Aguja Standhardt to Torre Egger Traverse
Argentina, Southern Patagonia
In January 2022, my husband, Jeff Wright, and I completed a successful Patagonian “smash ‘n’ grab,” when an excellent forecast prompted us to make an 11-day round-trip (Seattle to Seattle) to El Chaltén, during which we enchained three of the four peaks in the Torre group: Aguja Standhardt, Punta Herron, and Torre Egger. This was the first time a woman has completed this traverse or climbed Punta Herron. [Editor’s Note: Priti Wright was the third woman to summit Torre Egger, after Steph Davis and Brette Harrington.]
This was our fifth climbing trip to El Chaltén. In 2019, we climbed Cerro Chaltén (Fitz Roy) in a 10-day smash ‘n’ grab from Seattle. In early 2020, during two months in Chaltén, we climbed Cerro Torre on the route Via dei Ragni. Urgency and several parties in line behind us compelled us to join the conga line and accept a top-rope on the final pitch of the summit mushroom. We now have stood on all four summits of the Torre skyline [another first for a female climber].
Our traverse from Standhardt to Egger took four days and three nights, with two bivouacs on Standhardt and then climbing through the third night up and over Torre Egger.
After arriving in El Chaltén, we approached the standard Niponino camp for the Torres the next day, spent the night, and cached our tent there; we carried a tarp and a double sleeping bag for the traverse. After a night at the Torre Glacier bivy site, waiting for icy conditions to improve, we started up Aguja Standhardt on January 18, climbing the route Festerville (400m, 6c 90°), which follows the spine of the north ridge for approximately 13 rock pitches. Another team of two (Michał Czech from Poland and Agustín de la Cerda from Chile) started up the route ahead of us, and we effectively joined forces, climbing symbiotically, with each team helping the other along the way.
We bivied 11 pitches up and then summited Standhardt via two more pitches and 30m of 90° ice and rime. Michał and Agustín rappelled the Exocet route while we bivied near the summit (a short day).
In the morning, we made seven rappels down the south face of Standhardt, then climbed 30m of the route Tobogán to gain the Col de los Sueños.

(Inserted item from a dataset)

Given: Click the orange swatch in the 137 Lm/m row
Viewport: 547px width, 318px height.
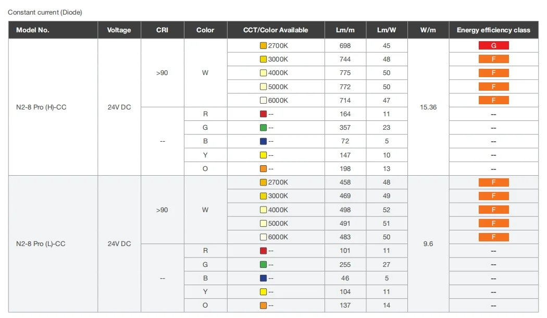Looking at the screenshot, I should click(x=263, y=305).
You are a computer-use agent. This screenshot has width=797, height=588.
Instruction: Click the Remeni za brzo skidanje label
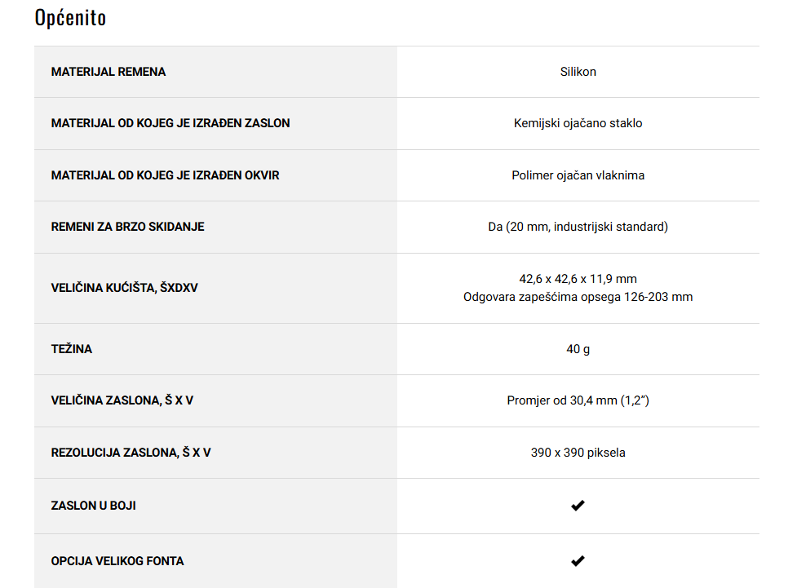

The traverse continued up to Punta Herron via Spigolo dei Bimbi (350m, 6b 90°), with five pitches of fantastic rock climbing and another two pitches of beautiful vertical ice and rime to the summit. A single rappel led down to Col de la Luz under the north face of Torre Egger.
From here we continued up Espejo del Viento (200m, 6a+ 80°), often referred to as the Huber- Schnarf Route, in the dark. Three rock pitches ended in a long, run-out, and wet technical slab traverse under Torre Egger’s overhanging summit mushroom. Two more moderate pitches up the mushroom on 70° snow and ice brought us to the summit of Egger at 2 a.m.
Through the night, we descended along the route Titanic on the east pillar, with 27 rappels and downclimbing. We reached Niponino after 44 hours of continuous movement since our second bivy on Standhardt.
We collapsed in our tent, realizing we were too late to catch our planned flight home. Unfortunately, we neglected to notify anyone that we would miss our early-morning airport taxi ride, which led to the driver waking climber Korra Pesce, who was sleeping in the room we had previously used. Korra notified the hostel owner and Rolando Garibotti, who proceeded to notify rescue teams. Later that morning, however, Rolo successfully contacted us via our inReach, halting any rescue plans and teaching us a valuable lesson.
A week later, a large team of volunteers attempted an unsuccessful rescue of Korra Pesce, who had been seriously injured on Cerro Torre. Jeff and I, who were already back in the United States by that time, just wished we could have been present to aid in the rescue efforts.